This is the second part of the quick start series of tutorials about predicting customers that are at risk of churning with the Hopsworks Feature Store.

This notebook explains how to read from a feature group and create training dataset within the feature store.

You will train the model using XGBoost model, although it could just as well be trained with other machine learning frameworks such as Scikit-learn, PySpark, TensorFlow, and PyTorch. You will also perform some of the exploration that can be done in Hopsworks, notably the search functions and the lineage.

## 🗒️ This notebook is divided into the following sections:
1. Select the features you want to train the model on.
2. Preprocess of features.
3. Create a dataset split for training and validation data.
4. Load the training data.
5. Train the model.
6. Explore feature groups and views via the UI.
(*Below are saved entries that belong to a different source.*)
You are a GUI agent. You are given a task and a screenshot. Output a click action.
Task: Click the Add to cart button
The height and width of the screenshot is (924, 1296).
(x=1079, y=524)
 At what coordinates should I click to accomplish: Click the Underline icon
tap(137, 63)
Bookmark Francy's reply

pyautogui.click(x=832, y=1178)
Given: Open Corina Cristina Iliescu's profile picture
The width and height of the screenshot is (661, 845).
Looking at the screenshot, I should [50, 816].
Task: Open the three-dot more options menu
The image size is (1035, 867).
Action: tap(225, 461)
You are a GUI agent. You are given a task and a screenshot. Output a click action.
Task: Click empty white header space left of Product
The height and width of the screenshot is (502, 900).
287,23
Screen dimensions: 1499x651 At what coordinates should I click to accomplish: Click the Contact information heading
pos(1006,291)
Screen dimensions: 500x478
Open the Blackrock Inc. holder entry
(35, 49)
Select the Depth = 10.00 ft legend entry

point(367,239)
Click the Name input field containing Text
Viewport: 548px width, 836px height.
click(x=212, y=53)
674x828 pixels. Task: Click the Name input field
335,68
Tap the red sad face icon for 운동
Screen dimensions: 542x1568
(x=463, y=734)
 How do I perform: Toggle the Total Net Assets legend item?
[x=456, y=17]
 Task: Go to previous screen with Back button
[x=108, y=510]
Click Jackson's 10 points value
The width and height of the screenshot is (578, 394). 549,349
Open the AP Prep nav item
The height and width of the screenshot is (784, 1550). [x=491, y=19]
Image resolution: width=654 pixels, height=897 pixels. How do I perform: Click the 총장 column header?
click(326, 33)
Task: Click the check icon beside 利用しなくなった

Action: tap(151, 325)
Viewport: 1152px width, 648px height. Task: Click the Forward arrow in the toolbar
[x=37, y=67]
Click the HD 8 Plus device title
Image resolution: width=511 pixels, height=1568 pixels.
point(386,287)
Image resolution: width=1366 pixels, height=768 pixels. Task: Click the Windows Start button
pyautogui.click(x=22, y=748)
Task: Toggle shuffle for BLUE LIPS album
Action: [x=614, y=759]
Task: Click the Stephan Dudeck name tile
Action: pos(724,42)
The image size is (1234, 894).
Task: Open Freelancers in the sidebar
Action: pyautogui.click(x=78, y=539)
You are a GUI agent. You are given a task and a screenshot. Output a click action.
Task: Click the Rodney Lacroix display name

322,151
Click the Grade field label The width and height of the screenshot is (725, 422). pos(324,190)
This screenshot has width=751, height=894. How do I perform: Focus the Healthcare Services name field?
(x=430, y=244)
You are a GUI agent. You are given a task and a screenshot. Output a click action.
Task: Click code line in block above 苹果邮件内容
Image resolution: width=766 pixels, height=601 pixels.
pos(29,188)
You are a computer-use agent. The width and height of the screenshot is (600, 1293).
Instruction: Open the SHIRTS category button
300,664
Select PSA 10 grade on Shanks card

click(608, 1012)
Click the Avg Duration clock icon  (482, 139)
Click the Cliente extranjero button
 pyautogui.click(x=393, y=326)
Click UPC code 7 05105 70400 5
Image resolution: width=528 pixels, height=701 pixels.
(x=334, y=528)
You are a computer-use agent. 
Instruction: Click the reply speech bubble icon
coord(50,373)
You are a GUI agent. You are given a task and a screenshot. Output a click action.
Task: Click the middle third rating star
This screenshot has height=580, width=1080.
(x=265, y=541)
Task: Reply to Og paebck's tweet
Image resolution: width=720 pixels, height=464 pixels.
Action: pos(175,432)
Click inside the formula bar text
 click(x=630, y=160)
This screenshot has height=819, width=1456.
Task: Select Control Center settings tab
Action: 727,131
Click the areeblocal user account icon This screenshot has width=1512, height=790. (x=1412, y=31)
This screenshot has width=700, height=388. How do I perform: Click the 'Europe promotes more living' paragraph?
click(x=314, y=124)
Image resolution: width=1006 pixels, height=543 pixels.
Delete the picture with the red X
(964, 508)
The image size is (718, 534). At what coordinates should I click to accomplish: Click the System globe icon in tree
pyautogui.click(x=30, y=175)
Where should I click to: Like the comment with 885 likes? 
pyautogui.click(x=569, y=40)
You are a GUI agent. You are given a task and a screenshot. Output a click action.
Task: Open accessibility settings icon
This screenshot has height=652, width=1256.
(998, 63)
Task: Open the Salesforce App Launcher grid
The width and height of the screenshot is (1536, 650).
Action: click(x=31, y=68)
![tutorial-flow](../images/03_model.png)

In [None]:
!pip install -U hopsworks --quiet

### <span style='color:#ff5f27'> 📝 Imports

In [None]:
import joblib
import os
from PIL import Image

import pandas as pd
import matplotlib.pyplot as plt
import seaborn as sns

from sklearn.metrics import confusion_matrix

#ignore warnings
import warnings
warnings.filterwarnings('ignore')

## <span style="color:#ff5f27;"> 📡 Connecting to Hopsworks Feature Store </span>

In [None]:
import hopsworks

project = hopsworks.login()

fs = project.get_feature_store()

---
## <span style="color:#ff5f27;"> 🔪 Feature Selection </span>

You will start by selecting all the features you want to include for model training/inference.

In [None]:
# Load feature groups
customer_info_fg = fs.get_feature_group(
    name="customer_info",
    version=1
)

demography_fg = fs.get_feature_group(
    name="customer_demography_info",
    version=1
)

subscriptions_fg = fs.get_feature_group(
    name="customer_subscription_info",
    version=1
)

In [None]:
# Select features for training data
query = customer_info_fg.select_except(["customerid"]) \
    .join(demography_fg.select_except(["customerid"])) \
    .join(subscriptions_fg.select_all())

# uncomment this if you would like to view query result
# query.show(5)

Recall that you created three feature groups in the previous notebook. If you had created multiple feature groups with identical schema and wanted to include them in the join you would need to include a prefix argument in the join to avoid feature name clash. See the [documentation](https://docs.hopsworks.ai/feature-store-api/latest/generated/api/query_api/#join) for more details.

---
## <span style="color:#ff5f27;">🤖 Transformation Functions </span>

You will preprocess the data using *min-max scaling* on numerical features and *label encoding* on categorical features. To do this you will simply define a mapping between features and transformation functions. This ensures that transformation functions such as *min-max scaling* are fitted only on the training data (and not the validation/test data), which ensures that there is no data leakage.

In [None]:
# Load transformation functions
min_max_scaler = fs.get_transformation_function(name="min_max_scaler")
label_encoder = fs.get_transformation_function(name="label_encoder")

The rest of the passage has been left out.